Direito como instrumento de luta pelo fim das exclusões abissais

 

Medida Provisória é um filme, de 2020, dirigido por Lázaro Ramos e conta com grandes personalidades negras como protagonistas, pode-se citar Alfred Enoch, Taís Araújo e Seu Jorge. A trama retrata um futuro distópico no Brasil, no qual todos os cidadãos negros são obrigados a irem para a África e deixarem o Brasil por conta de uma Medida Provisória decretada pelo governo brasileiro. Assim, fora da ficção, o racismo ainda persiste com poderosas raízes no solo nacional. Atualmente, existem duas tipificações penais para combater práticas racistas. A primeira é a injúria racial, a qual, teoricamente, seria aplicada quando ocorresse algum tipo de ofensa direcionada a certo indivíduo. A segunda é o próprio crime de racismo, o qual se refere à determinado crime contra todo um grupo de pessoas, esse tipo penal, por sua vez, é imprescritível, diferentemente do anterior. Entretanto, na prática a injúria racial nada mais é do que um tipo de racismo, e deve ser punida da mesma forma que este. Quando se ofende alguém por conta da cor da sua pele se está ofendendo a todo um grupo. Ambas as tipificações estão dentro do mesmo espaço dos possíveis. Logo, surge a intenção de reconhecer a injúria racial como um tipo de racismo por meio da ADI n. 6.987 ingressada pelo partido Cidadania e distribuída ao ministro Nunes Marques, esse debate ainda está em discussão no Congresso.

Assim, observa-se que essa é uma demanda de um grupo minoritário que luta para a conquista de seus direitos que são a tanto tempo violados.
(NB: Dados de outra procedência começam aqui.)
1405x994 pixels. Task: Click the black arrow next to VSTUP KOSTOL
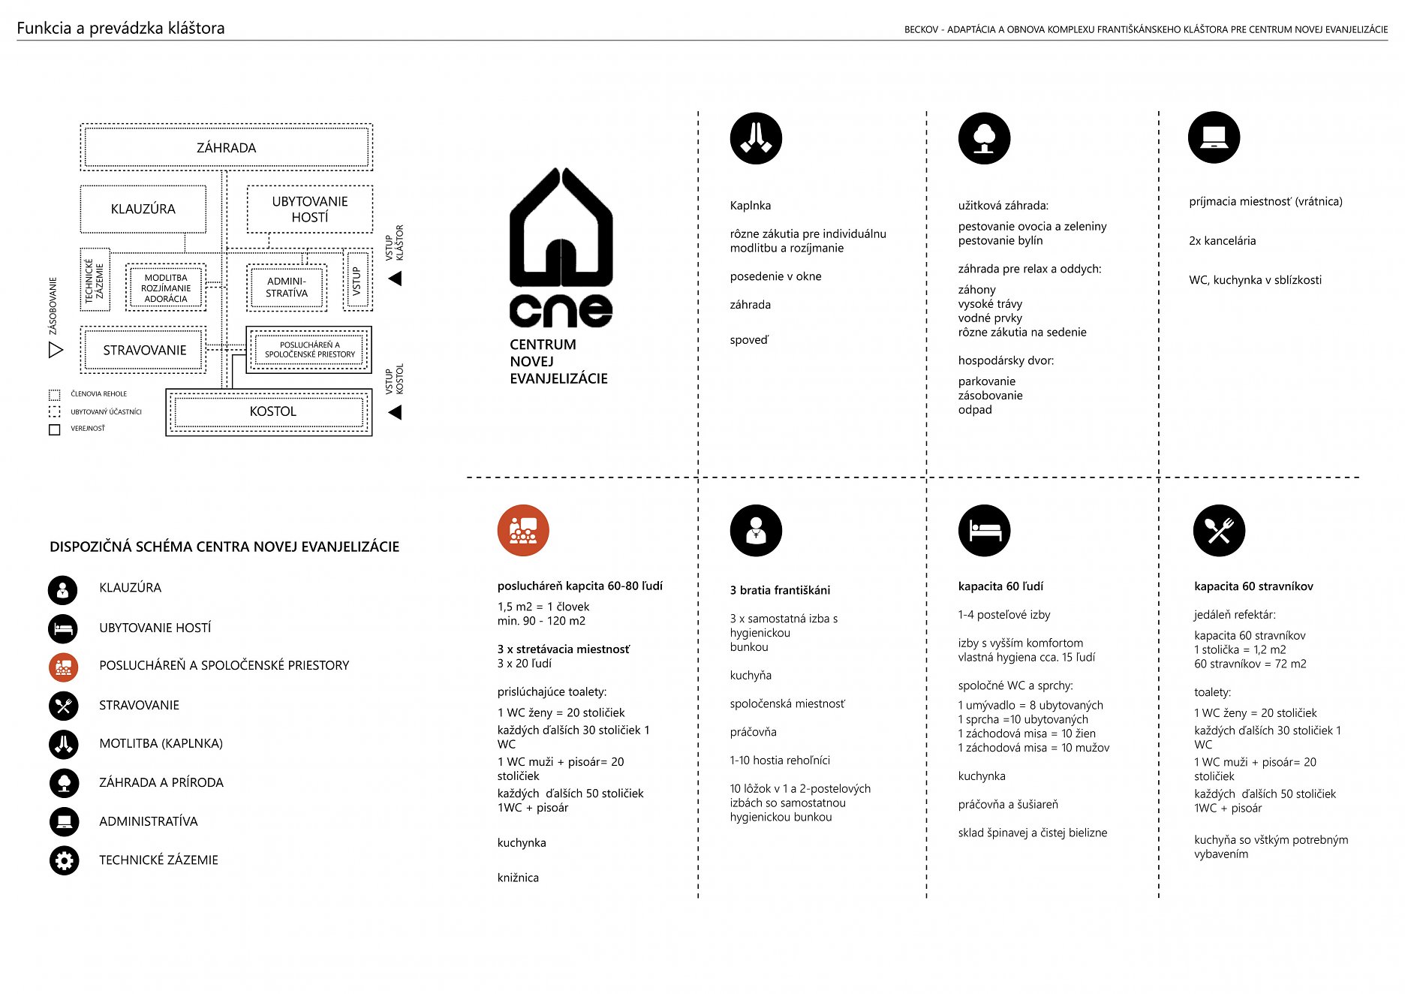tap(396, 412)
O direito para a população negra é um instrumento capaz de garantir que os preceitos escritos na Constituição de 1988 sejam de fato respeitados. Esse é o princípio da “magistratura do sujeito” descrita por Antonie Garapon. Segundo ele, a Justiça deve ser convocada a fim de evitar ou diminuir o sofrimento de seus indivíduos. E ao pensar na população negra, o racismo estrutural, o institucional e o recreativo já são mais do que suficientes para provar o quanto sofre o povo negro.

Ademais, essa medida de equiparação desses dois tipos penais é extremamente pertinente pois de acordo com, o filósofo camaronês, Achille Mbembe a raça é uma forma de existir. Ou seja, ao desconsiderá-la se está dessubjestivando o indivíduo. Um caso muito recente de racismo ocorreu com o comediante Eddy Jr, o qual foi brutalmente ofendido em seu condomínio de luxo por outra moradora que não aceitava a sua presença naquele local. Por mais que a senhora racista afirmasse que o problema dela era com a pessoa do Eddy é evidente que o motivo dele ter sido tratado como foi e até ameaçado de morte foi por conta da sua cor e de seus traços negros. Outro ponto que não se pode desconsiderar é que no Brasil, por ser um país que ainda carrega muitas amarras dos 300 anos de escravidão, poucos indivíduos negros alcançam lugares de destaque na sociedade. Então, quando uma racista, observou que Eddy estava ocupando o mesmo lugar social que ela, começou a efabular e ofendê-lo. Em resumo, observa-se que por mais velada que seja a linha abissal no Brasil, ela ainda persiste. Quando indivíduos que foram historicamente relacionados ao Sul passam a pertencer a espaços do Norte, alguns tentam retornar ideais preconceituosos e ultrapassados. Por fim, ao analisar a realidade atual brasileira conclui-se que a linha abissal não pode mais possuir como aliado o viés jurídico. O direito deve reconstruir antigos conceitos e lutar pelo fim das exclusões abissais.

Como base jurídica para sustentar essa decisão deve ser utilizado o HC n.82.424- RS e a doutrina de Guilherme Nucci. Dessa maneira, o crime de injúria racial passaria a ser considerado imprescritível e inafiançável. Tal decisão possui como base uma epistemologia emancipatória, decolonial e antidiscriminatória preservando os direitos fundamentais.

Portanto, é através do reconhecimento da injúria racial como racismo que será possível realizar medidas concretas para o combate do racismo, sem que haja nenhum tipo de impunidade. Além do mais, pode-se dizer que ocorre uma forma de antecipação com essa ADI n. 6.987, afinal, é através dessa equiparação que se poderá evitar que situações cada vez piores ocorram, deixando assim, os futuros distópicos restritos às ficções.

Heloísa Pilotto Fernandes Salviano, primeiro ano de direito noturno.